### Task instructions:
Where a line below carries the word "Given", include it in the count, then give the count alone.

### Data:
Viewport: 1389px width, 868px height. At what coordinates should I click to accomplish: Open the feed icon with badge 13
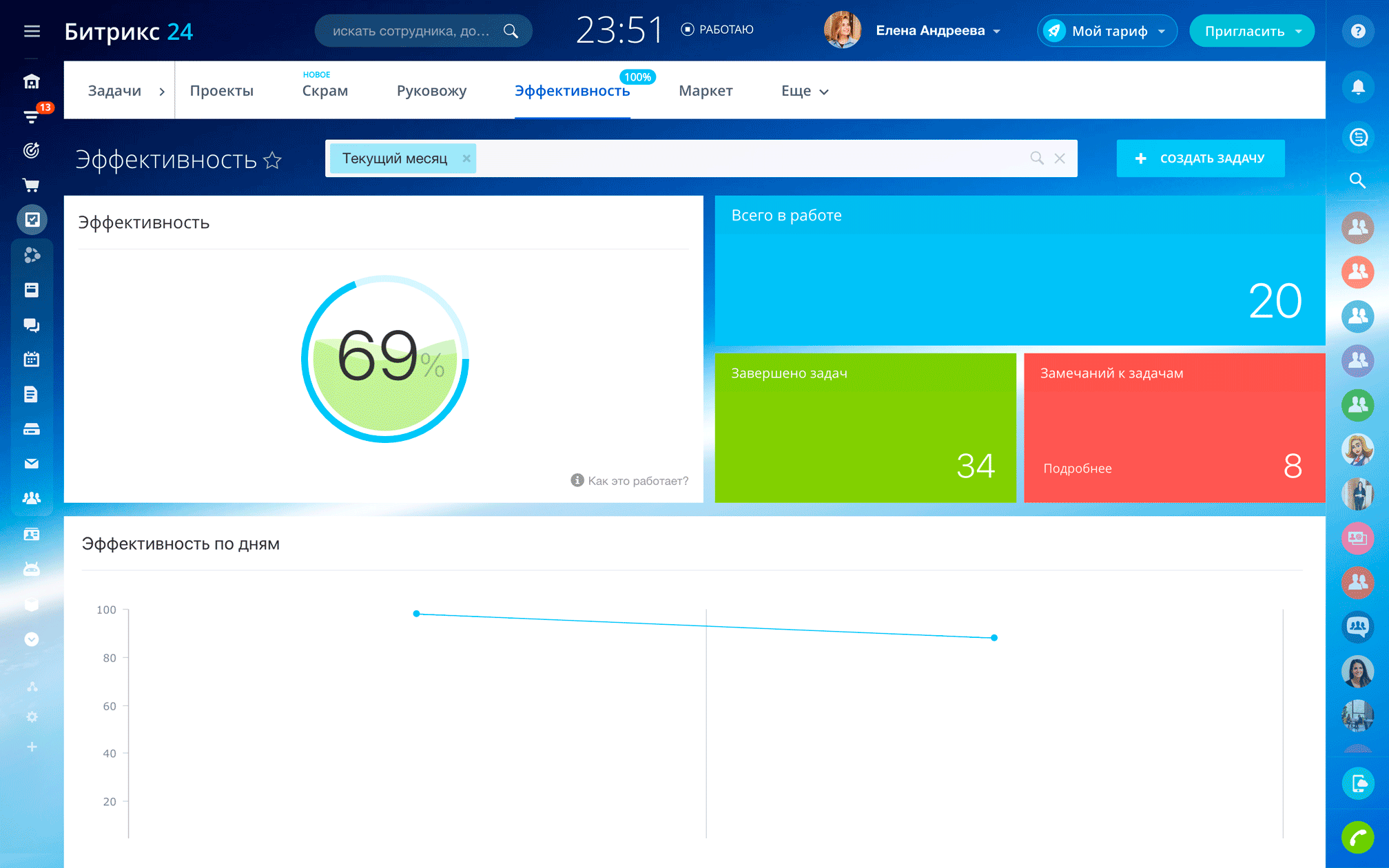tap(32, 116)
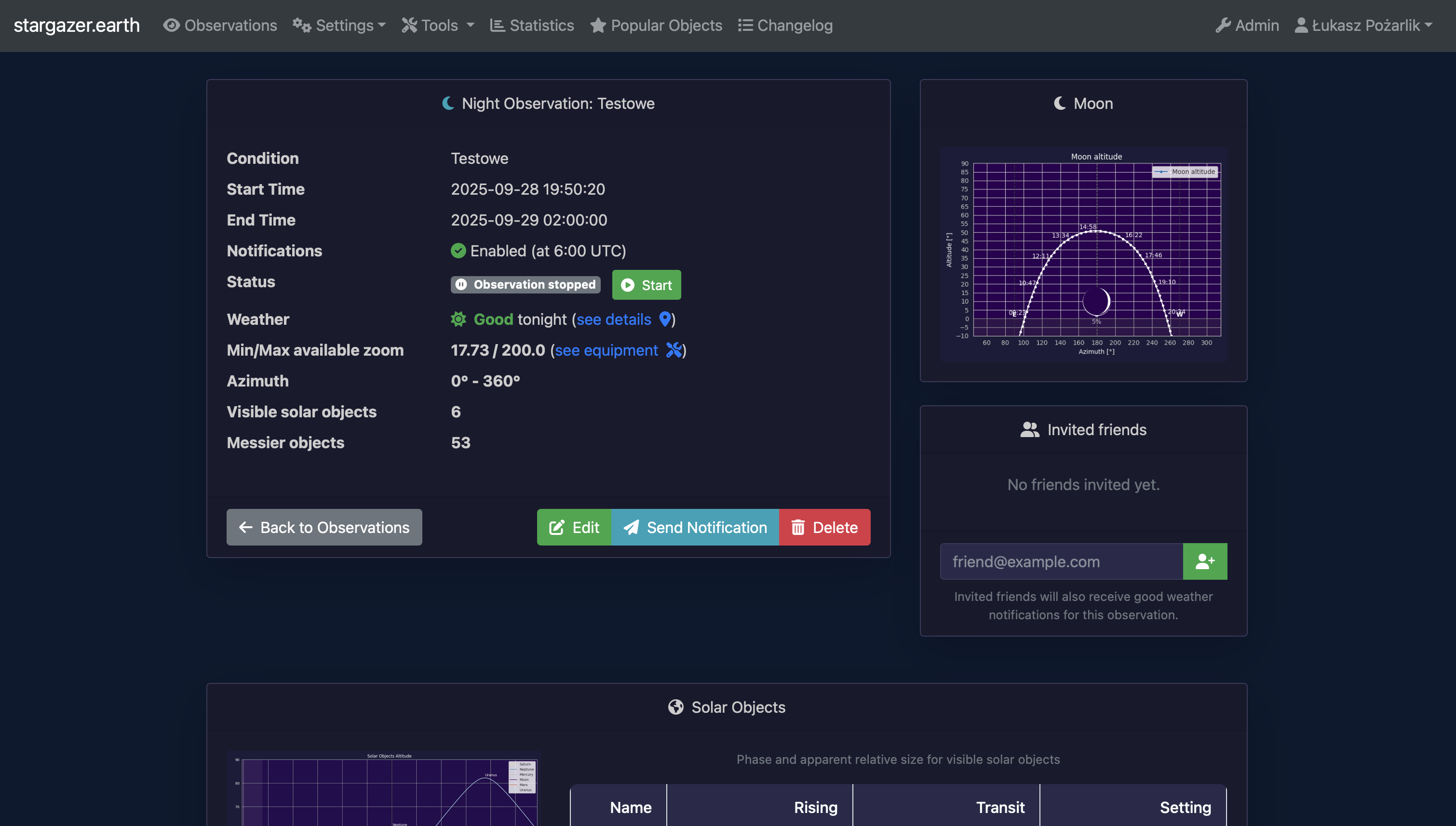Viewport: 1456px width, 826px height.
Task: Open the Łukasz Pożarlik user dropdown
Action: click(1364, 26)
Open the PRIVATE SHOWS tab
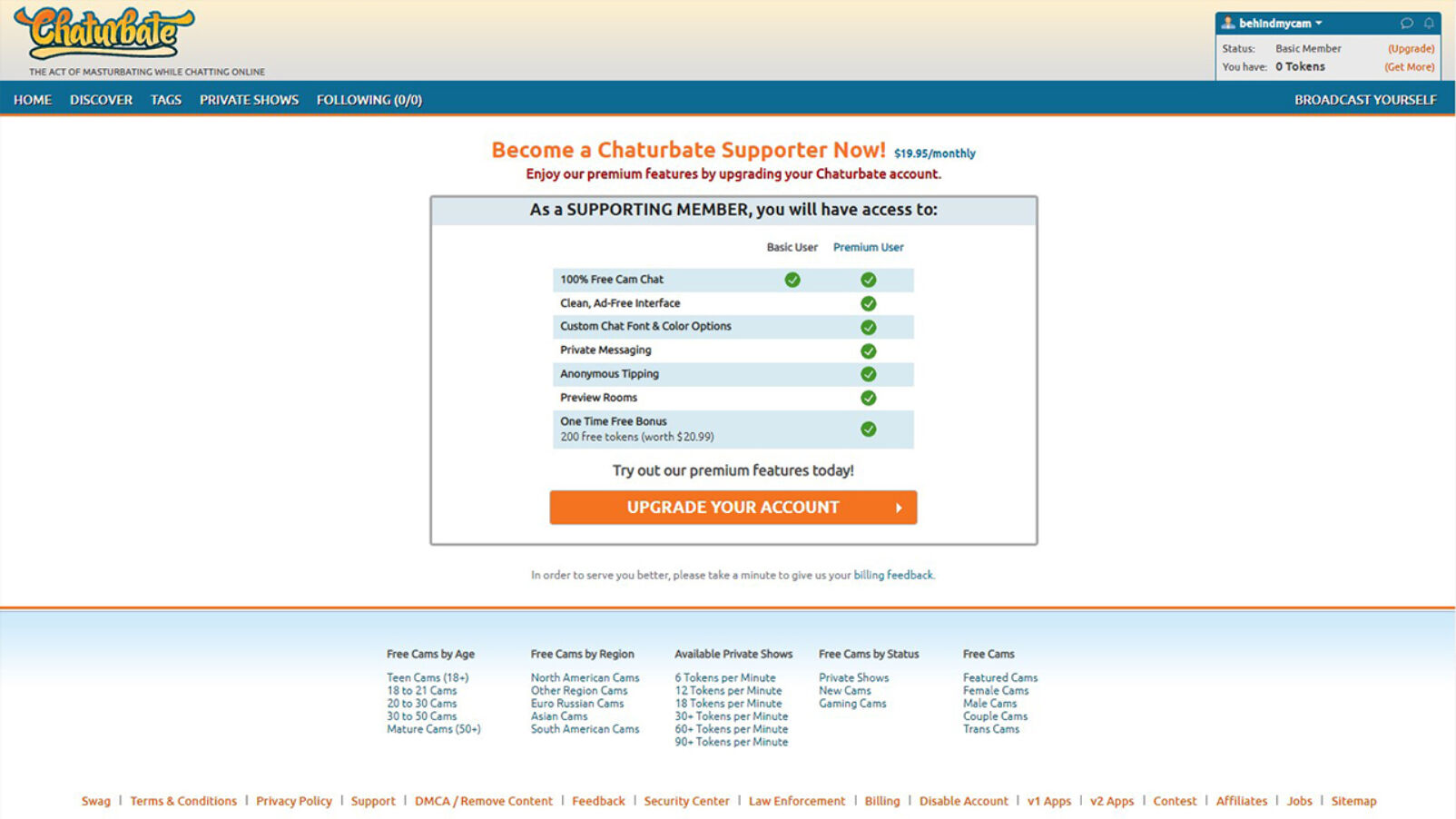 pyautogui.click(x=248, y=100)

--

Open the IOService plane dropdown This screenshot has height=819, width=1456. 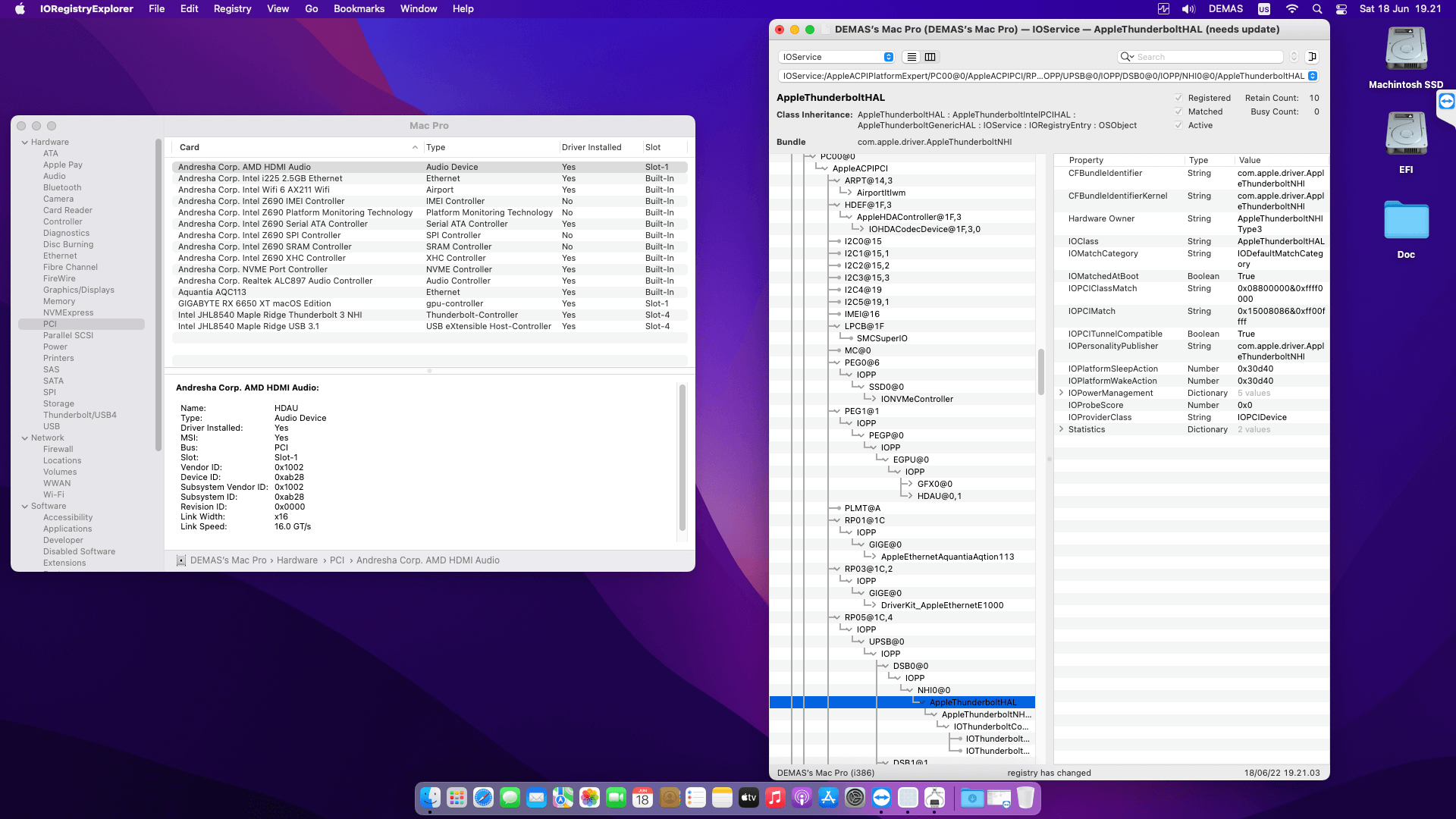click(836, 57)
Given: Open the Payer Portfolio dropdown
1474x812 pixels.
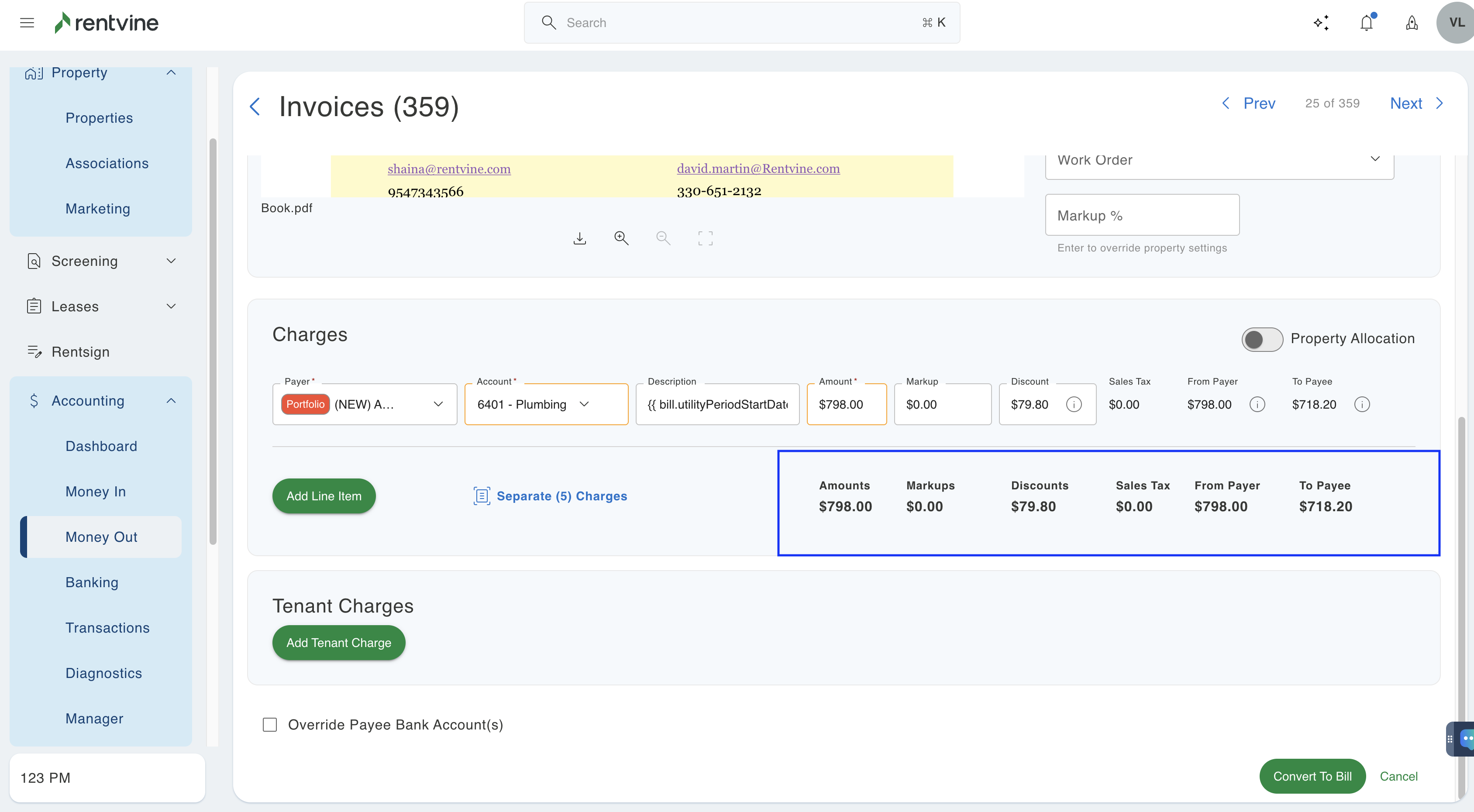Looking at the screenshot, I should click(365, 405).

...

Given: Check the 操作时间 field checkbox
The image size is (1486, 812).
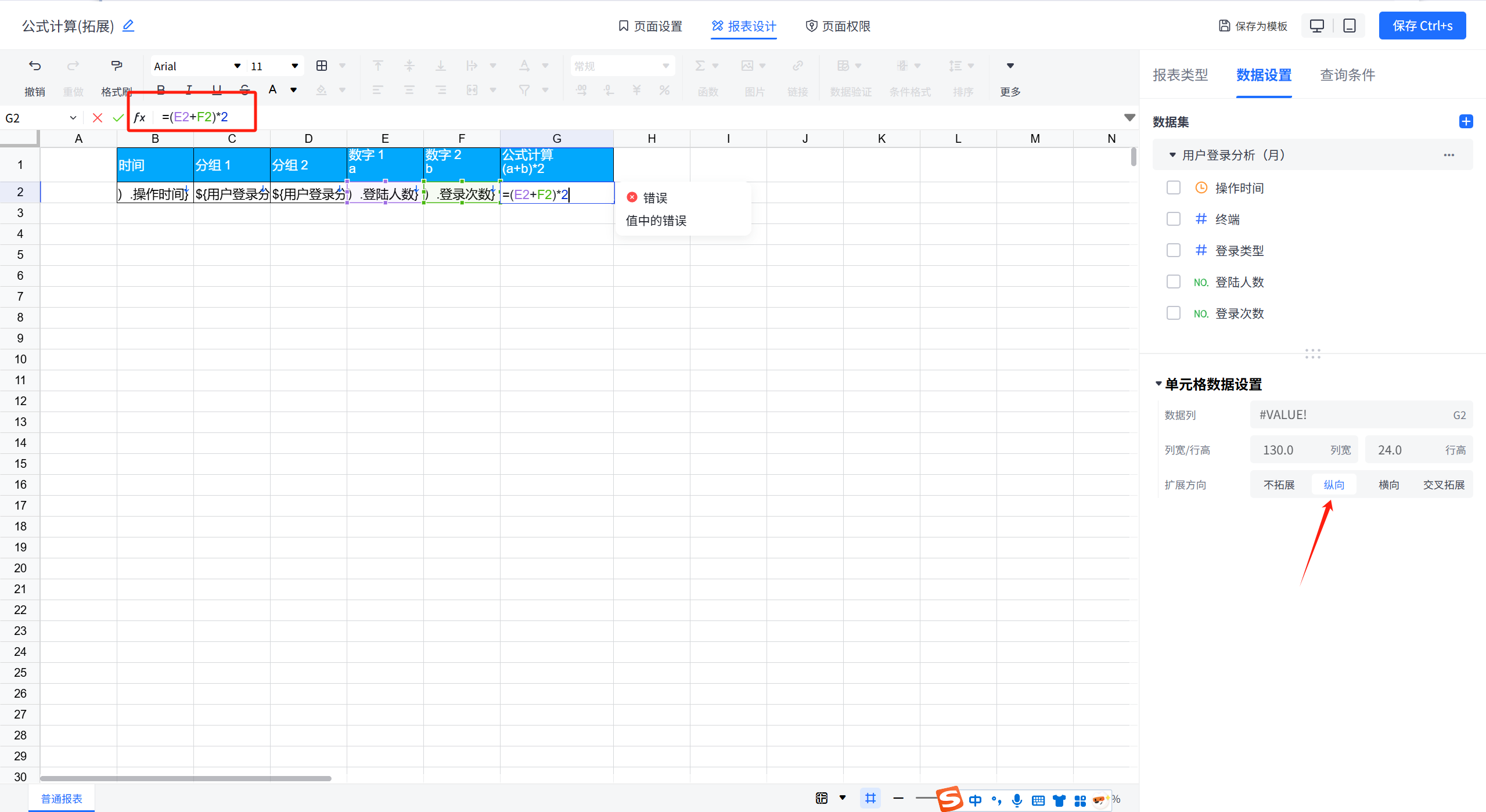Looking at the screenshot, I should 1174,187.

### Your solution:
2